# Is the x0D line *******? (Canon naming scheme)



## xvnm (Jan 17, 2014)

Hi,

One thing I never quite understood is why Canon has different naming schemes for its entry-level product line across North America, Europe, and Japan.

I mean, the whole "the smaller the number, the better the camera" as a whole is awesome, so why ruin it and replace it in North America with T2i, XSi, SL1, T3? Isn't 600D, 100D, 1000D much better?

Well, you may be tempted to answer that the reason is historic, that Canon already had the Rebel brand well-stablished here. But that only pushes the question backward: why did they name it Rebel back in the film days to start with?

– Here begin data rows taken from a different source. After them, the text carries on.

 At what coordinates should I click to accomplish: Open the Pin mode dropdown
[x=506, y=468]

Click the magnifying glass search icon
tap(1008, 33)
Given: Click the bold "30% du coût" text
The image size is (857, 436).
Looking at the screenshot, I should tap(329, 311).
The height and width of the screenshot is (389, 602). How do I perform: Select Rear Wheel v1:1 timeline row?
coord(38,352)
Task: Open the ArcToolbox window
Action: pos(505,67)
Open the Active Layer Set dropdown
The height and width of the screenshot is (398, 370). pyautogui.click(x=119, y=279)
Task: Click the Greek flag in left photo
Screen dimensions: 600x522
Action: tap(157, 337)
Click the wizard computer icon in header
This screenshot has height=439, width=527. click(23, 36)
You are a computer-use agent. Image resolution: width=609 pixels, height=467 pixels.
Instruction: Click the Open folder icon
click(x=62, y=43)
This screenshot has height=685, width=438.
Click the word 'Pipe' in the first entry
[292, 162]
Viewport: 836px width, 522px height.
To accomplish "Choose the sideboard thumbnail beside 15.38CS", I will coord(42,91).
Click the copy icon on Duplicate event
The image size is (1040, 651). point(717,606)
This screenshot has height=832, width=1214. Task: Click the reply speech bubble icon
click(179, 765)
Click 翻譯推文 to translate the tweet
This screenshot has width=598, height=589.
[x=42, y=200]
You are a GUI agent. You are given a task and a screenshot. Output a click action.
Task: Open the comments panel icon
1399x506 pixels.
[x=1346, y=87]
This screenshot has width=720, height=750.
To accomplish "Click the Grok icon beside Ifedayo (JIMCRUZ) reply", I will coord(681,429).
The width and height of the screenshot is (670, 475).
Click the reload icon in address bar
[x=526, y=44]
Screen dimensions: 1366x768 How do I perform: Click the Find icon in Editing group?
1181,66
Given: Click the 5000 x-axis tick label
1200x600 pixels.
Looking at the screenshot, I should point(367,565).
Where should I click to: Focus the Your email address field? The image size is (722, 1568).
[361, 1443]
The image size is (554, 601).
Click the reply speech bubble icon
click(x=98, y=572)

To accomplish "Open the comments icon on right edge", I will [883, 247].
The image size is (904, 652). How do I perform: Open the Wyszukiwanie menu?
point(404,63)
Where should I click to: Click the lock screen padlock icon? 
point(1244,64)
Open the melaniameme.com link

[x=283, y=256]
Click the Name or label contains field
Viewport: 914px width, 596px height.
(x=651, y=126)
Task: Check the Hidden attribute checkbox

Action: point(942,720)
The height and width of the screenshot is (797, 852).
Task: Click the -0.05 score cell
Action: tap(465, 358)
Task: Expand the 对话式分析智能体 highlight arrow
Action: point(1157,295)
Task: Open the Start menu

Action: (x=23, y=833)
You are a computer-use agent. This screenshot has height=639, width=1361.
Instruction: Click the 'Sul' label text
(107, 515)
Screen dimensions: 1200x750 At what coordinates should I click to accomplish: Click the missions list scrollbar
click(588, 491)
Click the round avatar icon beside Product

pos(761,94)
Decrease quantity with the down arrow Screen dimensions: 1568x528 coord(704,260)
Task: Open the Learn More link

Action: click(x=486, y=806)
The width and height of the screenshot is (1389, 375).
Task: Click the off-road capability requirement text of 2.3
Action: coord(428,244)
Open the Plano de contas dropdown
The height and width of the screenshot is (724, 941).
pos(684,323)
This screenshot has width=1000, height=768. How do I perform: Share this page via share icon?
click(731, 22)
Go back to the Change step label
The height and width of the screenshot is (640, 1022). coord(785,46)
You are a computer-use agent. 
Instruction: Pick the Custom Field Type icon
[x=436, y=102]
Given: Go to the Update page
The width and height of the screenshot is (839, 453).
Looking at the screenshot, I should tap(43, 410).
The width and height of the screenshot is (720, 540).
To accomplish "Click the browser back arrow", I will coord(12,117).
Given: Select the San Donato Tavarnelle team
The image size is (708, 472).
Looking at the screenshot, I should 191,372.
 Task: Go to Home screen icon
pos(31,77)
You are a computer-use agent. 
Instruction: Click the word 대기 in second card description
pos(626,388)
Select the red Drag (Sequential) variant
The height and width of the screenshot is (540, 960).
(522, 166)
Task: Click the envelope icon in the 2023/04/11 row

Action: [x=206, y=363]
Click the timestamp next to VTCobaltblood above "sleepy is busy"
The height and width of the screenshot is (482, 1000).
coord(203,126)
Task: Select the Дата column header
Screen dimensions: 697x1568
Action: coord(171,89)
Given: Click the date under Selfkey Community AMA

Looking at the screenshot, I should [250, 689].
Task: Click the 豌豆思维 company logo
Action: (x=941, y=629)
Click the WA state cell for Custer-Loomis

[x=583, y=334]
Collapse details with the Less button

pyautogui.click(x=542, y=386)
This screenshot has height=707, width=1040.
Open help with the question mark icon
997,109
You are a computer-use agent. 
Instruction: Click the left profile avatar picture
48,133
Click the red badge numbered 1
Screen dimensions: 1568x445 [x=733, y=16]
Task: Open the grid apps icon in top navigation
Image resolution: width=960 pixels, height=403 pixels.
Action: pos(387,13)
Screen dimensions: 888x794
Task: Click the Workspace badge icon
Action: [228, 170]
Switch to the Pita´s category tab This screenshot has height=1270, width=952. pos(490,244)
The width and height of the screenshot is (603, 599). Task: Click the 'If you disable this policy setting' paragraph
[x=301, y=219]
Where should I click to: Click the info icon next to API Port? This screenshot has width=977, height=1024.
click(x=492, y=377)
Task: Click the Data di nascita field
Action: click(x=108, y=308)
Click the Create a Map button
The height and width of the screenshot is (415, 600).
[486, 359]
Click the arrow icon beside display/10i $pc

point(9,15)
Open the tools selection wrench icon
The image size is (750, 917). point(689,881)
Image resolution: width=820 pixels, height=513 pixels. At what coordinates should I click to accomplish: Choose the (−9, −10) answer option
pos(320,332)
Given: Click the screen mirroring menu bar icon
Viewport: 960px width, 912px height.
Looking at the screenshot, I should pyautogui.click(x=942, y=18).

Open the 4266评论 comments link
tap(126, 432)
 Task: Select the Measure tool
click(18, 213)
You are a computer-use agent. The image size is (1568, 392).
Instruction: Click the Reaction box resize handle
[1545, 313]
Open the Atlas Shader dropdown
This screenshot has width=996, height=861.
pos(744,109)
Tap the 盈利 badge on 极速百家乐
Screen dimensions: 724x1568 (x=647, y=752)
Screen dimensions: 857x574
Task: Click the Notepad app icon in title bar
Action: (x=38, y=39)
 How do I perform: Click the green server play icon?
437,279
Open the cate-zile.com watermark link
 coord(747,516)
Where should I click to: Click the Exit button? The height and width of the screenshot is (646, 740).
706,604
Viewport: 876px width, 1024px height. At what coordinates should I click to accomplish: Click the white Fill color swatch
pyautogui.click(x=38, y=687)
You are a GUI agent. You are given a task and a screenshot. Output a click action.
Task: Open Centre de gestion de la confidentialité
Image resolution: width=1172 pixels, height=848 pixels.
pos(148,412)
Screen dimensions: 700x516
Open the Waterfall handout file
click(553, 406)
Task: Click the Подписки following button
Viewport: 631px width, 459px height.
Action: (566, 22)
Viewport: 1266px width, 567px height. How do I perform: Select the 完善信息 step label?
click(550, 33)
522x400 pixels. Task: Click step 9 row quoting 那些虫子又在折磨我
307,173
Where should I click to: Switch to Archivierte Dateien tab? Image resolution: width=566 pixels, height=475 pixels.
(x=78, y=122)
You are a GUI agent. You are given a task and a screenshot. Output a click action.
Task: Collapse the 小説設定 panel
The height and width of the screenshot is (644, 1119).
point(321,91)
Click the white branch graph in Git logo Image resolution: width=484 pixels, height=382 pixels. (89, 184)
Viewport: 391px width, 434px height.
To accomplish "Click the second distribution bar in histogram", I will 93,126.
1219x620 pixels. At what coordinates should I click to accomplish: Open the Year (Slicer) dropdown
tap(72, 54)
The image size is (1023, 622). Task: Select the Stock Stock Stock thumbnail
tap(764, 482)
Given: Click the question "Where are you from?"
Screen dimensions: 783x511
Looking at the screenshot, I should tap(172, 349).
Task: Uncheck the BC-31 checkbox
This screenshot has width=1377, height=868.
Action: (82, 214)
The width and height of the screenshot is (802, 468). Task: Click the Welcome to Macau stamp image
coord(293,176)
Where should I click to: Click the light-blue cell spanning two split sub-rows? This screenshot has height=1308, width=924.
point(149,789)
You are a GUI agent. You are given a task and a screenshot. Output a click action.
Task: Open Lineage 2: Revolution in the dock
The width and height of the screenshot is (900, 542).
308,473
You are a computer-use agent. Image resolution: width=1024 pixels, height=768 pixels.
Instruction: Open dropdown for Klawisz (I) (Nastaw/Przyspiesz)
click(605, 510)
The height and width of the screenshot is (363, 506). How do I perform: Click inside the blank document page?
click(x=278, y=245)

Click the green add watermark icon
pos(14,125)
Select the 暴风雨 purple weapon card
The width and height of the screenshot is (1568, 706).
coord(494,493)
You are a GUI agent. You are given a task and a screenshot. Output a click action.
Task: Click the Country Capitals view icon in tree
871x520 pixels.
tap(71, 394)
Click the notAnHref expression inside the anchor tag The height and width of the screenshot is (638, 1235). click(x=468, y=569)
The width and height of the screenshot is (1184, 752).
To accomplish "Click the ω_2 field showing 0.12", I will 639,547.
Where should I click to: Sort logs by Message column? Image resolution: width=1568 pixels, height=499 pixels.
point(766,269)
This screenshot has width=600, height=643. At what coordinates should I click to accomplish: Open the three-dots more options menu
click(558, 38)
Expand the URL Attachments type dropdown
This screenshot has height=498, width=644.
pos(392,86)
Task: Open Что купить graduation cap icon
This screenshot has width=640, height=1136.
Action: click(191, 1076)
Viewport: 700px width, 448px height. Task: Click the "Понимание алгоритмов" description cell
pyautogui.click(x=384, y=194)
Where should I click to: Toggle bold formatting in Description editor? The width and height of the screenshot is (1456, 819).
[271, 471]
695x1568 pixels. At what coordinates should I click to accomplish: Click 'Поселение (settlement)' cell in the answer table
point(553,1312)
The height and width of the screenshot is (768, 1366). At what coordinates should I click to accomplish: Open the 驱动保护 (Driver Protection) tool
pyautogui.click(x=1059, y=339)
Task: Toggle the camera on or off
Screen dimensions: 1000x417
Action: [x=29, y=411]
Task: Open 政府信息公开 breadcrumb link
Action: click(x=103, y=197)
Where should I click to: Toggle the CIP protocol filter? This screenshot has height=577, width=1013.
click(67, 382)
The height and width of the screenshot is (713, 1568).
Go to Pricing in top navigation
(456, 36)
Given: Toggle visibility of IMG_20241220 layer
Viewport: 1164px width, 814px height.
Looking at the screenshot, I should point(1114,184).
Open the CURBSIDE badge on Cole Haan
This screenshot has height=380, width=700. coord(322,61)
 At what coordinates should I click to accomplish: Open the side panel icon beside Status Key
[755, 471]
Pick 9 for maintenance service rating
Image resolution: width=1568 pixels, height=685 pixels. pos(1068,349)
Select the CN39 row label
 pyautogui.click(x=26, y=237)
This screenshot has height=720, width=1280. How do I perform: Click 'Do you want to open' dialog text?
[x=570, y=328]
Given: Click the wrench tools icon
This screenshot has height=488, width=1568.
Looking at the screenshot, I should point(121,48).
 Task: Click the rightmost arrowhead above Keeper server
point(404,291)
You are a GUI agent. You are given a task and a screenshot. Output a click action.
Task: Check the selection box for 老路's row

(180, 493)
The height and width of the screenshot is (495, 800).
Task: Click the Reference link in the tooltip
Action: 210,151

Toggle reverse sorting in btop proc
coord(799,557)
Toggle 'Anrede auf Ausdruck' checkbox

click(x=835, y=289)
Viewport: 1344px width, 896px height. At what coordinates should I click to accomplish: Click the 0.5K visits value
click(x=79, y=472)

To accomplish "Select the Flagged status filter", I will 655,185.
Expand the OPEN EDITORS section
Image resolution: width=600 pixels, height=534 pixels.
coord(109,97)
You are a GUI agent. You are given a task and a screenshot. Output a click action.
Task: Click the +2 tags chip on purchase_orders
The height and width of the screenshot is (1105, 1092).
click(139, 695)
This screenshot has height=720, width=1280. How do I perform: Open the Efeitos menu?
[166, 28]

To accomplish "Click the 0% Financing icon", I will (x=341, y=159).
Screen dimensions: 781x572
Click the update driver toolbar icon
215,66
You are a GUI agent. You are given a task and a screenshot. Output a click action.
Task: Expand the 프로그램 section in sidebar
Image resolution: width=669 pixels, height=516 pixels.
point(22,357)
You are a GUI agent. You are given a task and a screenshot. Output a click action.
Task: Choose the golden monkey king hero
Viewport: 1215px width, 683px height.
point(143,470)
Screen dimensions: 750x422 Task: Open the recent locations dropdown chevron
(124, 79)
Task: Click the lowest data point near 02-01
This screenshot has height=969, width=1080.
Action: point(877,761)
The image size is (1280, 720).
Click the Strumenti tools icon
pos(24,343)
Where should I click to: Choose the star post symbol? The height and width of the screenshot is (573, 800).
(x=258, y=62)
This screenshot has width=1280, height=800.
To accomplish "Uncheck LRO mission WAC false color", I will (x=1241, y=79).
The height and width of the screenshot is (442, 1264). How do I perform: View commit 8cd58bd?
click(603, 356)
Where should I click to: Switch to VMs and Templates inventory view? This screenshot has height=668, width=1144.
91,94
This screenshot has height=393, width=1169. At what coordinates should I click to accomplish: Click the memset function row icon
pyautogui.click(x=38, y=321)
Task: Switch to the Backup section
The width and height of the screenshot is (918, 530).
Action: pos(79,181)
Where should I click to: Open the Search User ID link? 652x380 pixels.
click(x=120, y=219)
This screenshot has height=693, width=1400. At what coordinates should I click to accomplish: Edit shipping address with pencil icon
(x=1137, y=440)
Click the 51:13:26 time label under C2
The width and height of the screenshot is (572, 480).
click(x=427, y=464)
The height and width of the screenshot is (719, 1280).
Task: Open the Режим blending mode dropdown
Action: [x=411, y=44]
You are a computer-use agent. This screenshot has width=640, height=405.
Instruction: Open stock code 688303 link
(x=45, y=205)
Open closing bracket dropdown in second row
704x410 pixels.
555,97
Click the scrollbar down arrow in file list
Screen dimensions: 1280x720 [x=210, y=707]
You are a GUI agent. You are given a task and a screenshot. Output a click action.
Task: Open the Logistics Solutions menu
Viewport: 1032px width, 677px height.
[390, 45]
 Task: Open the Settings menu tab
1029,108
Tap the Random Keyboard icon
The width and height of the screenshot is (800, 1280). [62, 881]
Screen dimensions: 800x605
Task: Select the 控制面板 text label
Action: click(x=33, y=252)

Which begs the question: now that we have a 100D camera, what will be of the x0D line after the 80D and 90D are released in a couple of years? Makes me wonder if they are going to bring the Elan brand back.


----------



## neuroanatomist (Jan 17, 2014)

Why are they called Rebel in North America, Kiss in Japan, and xxxD everywhere else? Why is it the Honda Fit in North America, the Honda Jazz in other markets, and why did Honda not call it the Fitta in Norway? Why didn't the Chevy Nova sell in Latin America? Ok, that last one is apocryphal, but you get the idea. Marketing…it's always marketing.


----------



## Don Haines (Jan 17, 2014)

neuroanatomist said:


> Why didn't the Chevy Nova sell in Latin America?


Chevrolet Nova
Chevre Lait No Va
Goat's Milk Doesn't Go????


----------



## Mt Spokane Photography (Jan 17, 2014)

Marketing is the Reason. We had Canon Rebels long before digital cameras came along. Its a very valuable name and it sells. Why change it for something else when its not broken.


----------



## Hannes (Jan 17, 2014)

neuroanatomist said:


> Why are they called Rebel in North America, Kiss in Japan, and xxxD everywhere else? Why is it the Honda Fit in North America, the Honda Jazz in other markets, and *why did Honda not call it the Fitta in Norway? * Why didn't the Chevy Nova sell in Latin America? Ok, that last one is apocryphal, but you get the idea. Marketing…it's always marketing.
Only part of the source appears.